A Câmara dos Deputados iniciou nesta terça-feira a análise do Projeto de Lei 3085/26, oriundo do Senado Federal, que estabelece regras para o filtro de relevância em recursos especiais direcionados ao Superior Tribunal de Justiça (STJ). A proposta regulamenta o dispositivo previsto na Emenda Constitucional 125, promulgada em 2022, buscando otimizar a tramitação de processos.
O projeto propõe alterações no Código de Processo Civil (CPC). Uma das principais medidas é a possibilidade de o relator no STJ suspender, por um período de até seis meses, todos os processos que tratem de um mesmo tema. Essa suspensão pode ser total ou parcial, abrangendo tanto casos individuais quanto coletivos.
Caso sejam necessárias audiências públicas ou a oitiva de terceiros interessados, a suspensão poderá ser estendida por mais seis meses, uma única vez.
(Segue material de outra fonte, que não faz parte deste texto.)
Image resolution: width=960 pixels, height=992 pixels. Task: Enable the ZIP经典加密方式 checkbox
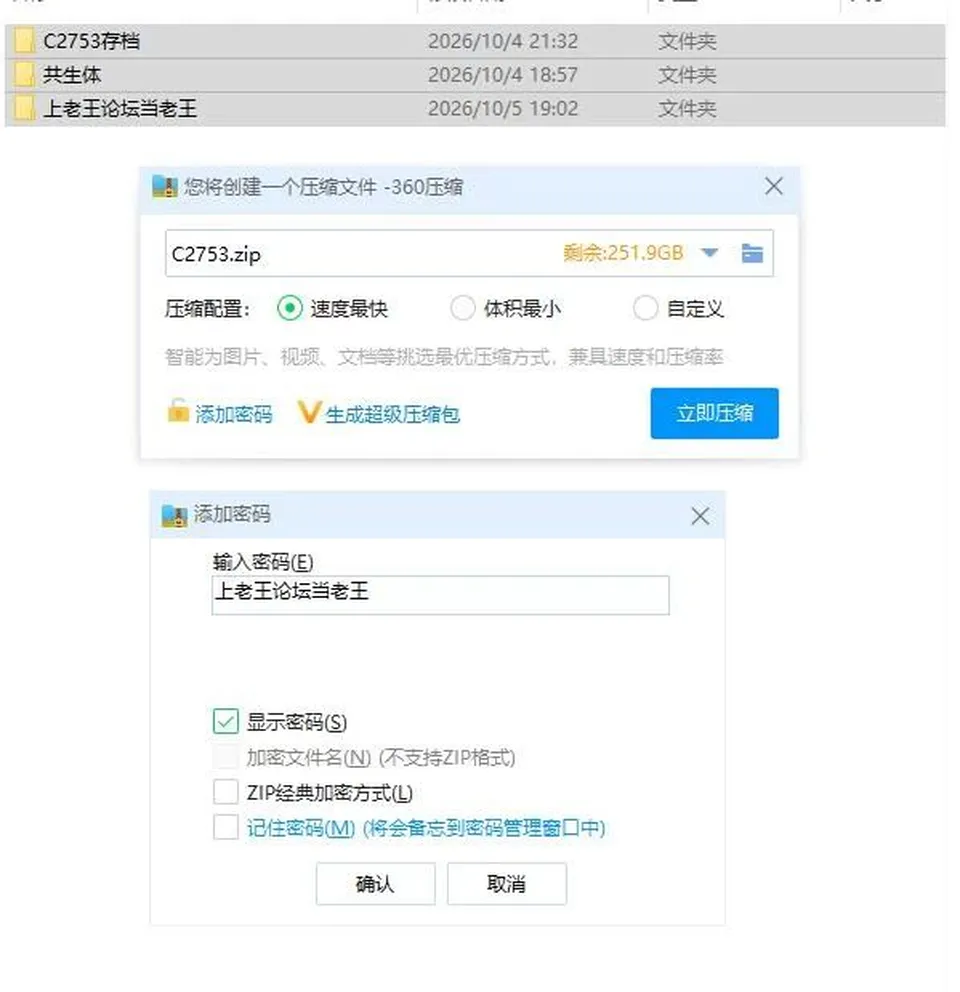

A intenção é permitir um aprofundamento na análise de questões com potencial impacto em larga escala.
O conceito de filtro de relevância exige que o recorrente demonstre, ao submeter um recurso especial contra uma decisão de segunda instância, que a questão em debate possui relevância social, econômica, política ou jurídica que transcende o interesse particular das partes envolvidas. Isso visa priorizar casos de maior impacto geral.
É importante notar que o filtro de relevância se aplica a questões de direito federal infraconstitucional. Os temas de natureza constitucional são de competência exclusiva do Supremo Tribunal Federal (STF).